▶ CHALLENGE
Write out all of the material below again, replacing "shopping cart" with "basket" and changing nothing else. Leave the pictures out of your answer.
— BEGIN MATERIAL FOR THIS TASK —
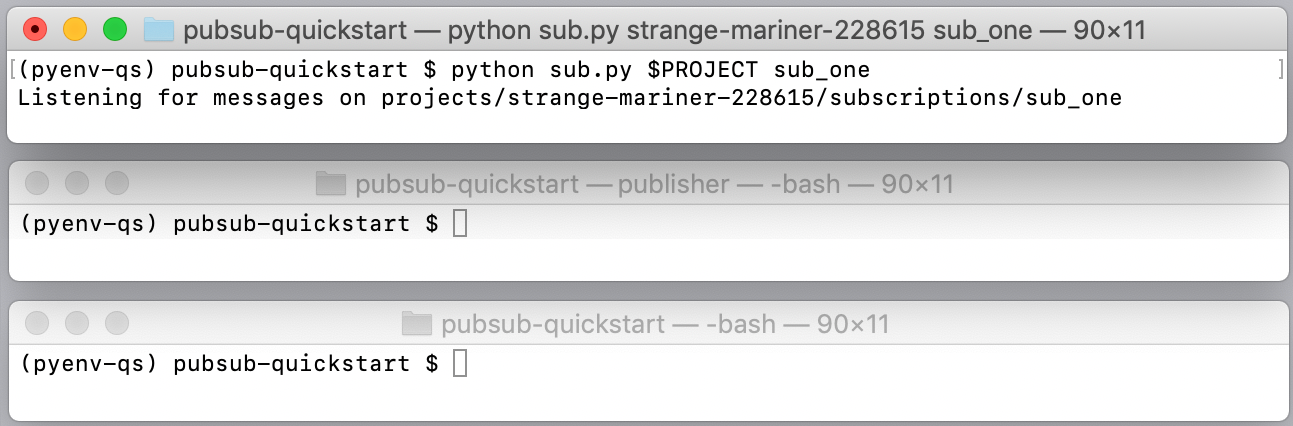The image size is (1293, 426).
Task: Maximize the python sub.py terminal window
Action: (x=115, y=30)
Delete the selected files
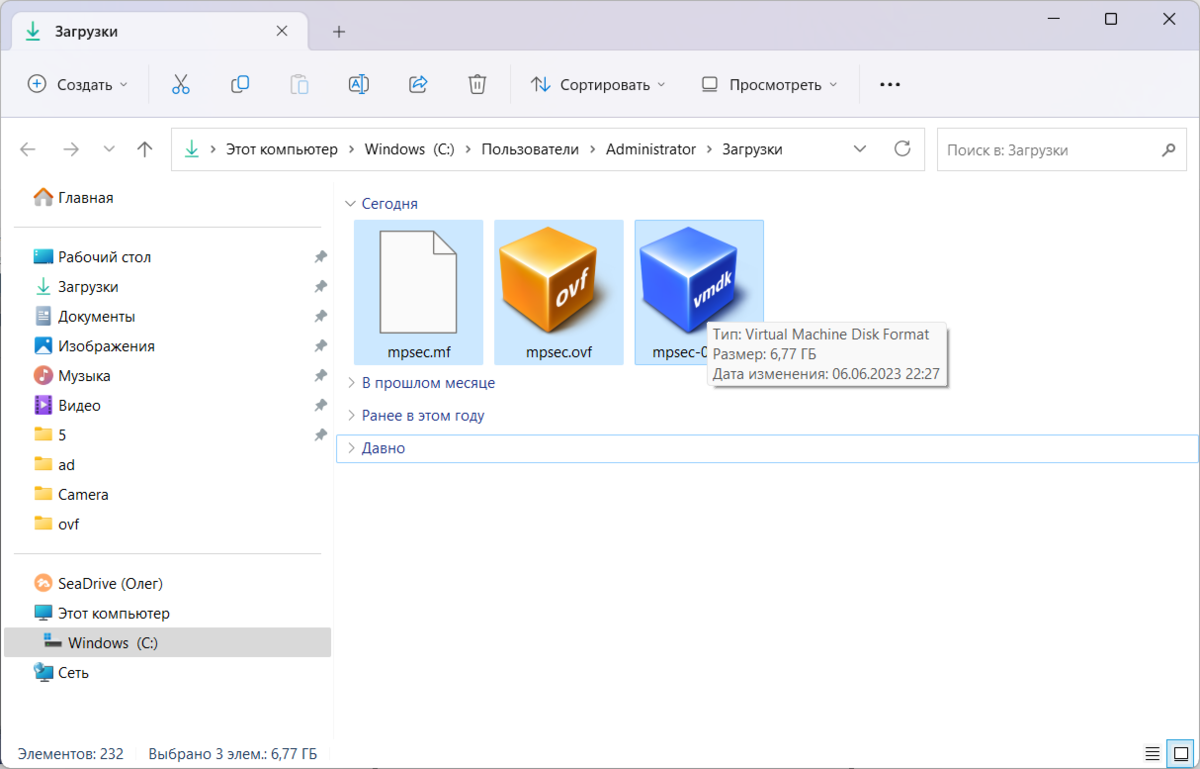 click(477, 84)
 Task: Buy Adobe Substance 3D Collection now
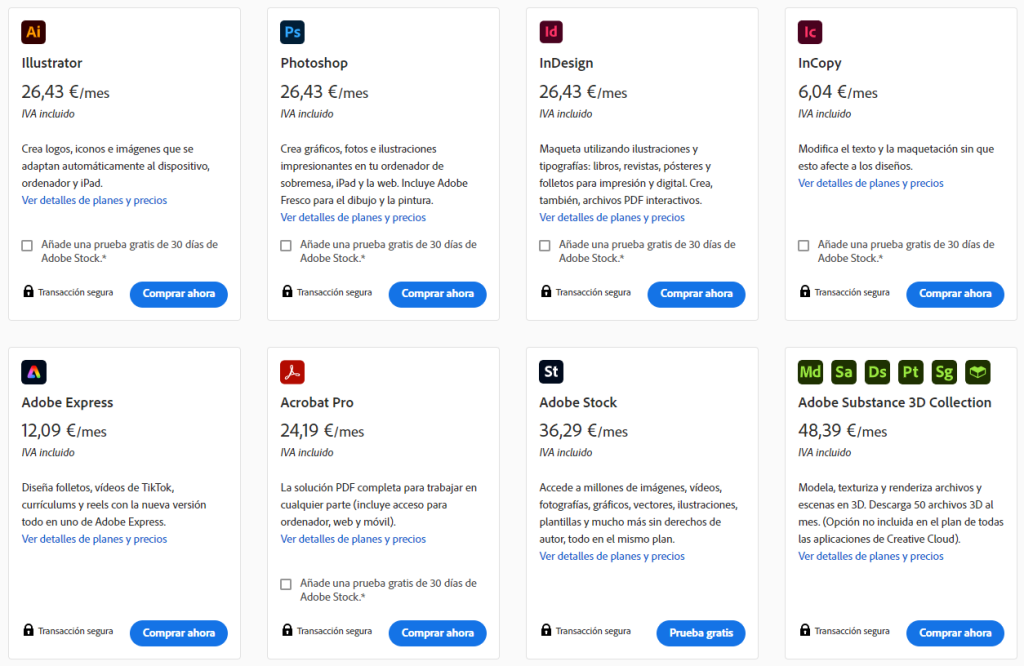click(x=955, y=633)
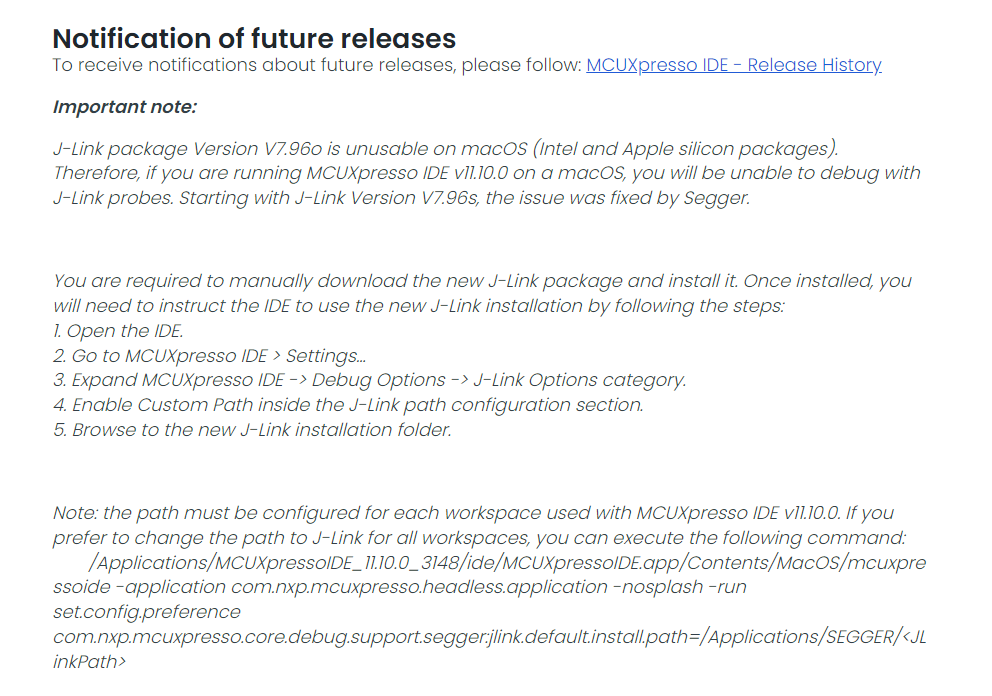Click step 4 "Enable Custom Path" line
The image size is (992, 696).
pos(347,405)
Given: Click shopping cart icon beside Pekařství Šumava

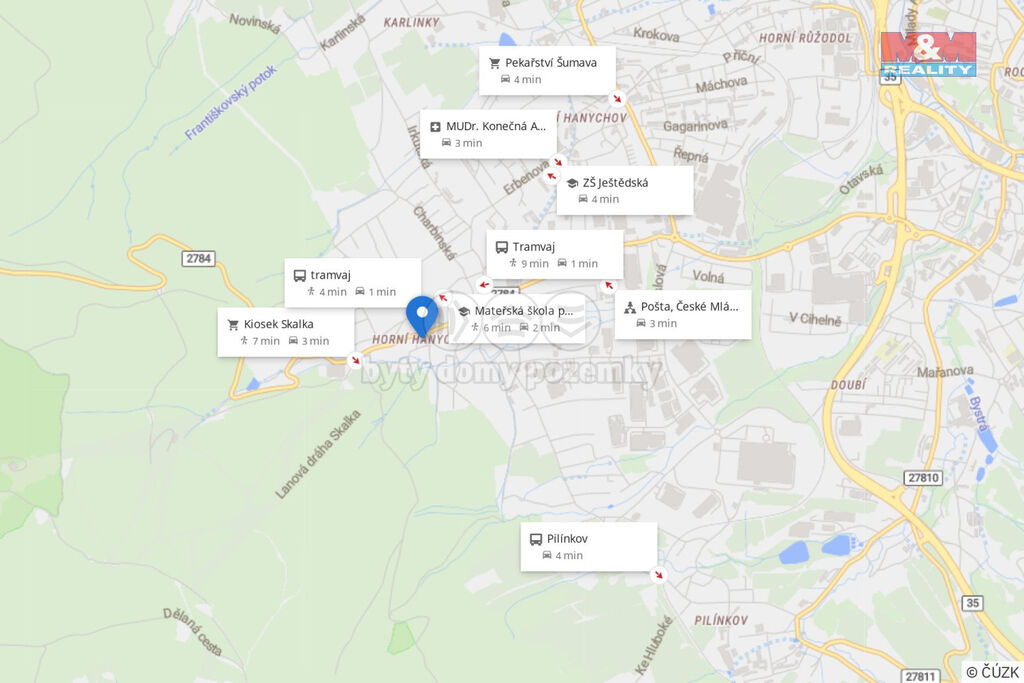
— END MATERIAL FOR THIS TASK —
▶ THE COMPLETED TASK
The image size is (1293, 426).
Task: Maximize the python sub.py terminal window
Action: (x=115, y=30)
Delete the selected files
 click(477, 84)
 Task: Buy Adobe Substance 3D Collection now
click(x=955, y=633)
Click step 4 "Enable Custom Path" line
The image size is (992, 696).
pos(347,405)
Given: Click basket icon beside Pekařství Šumava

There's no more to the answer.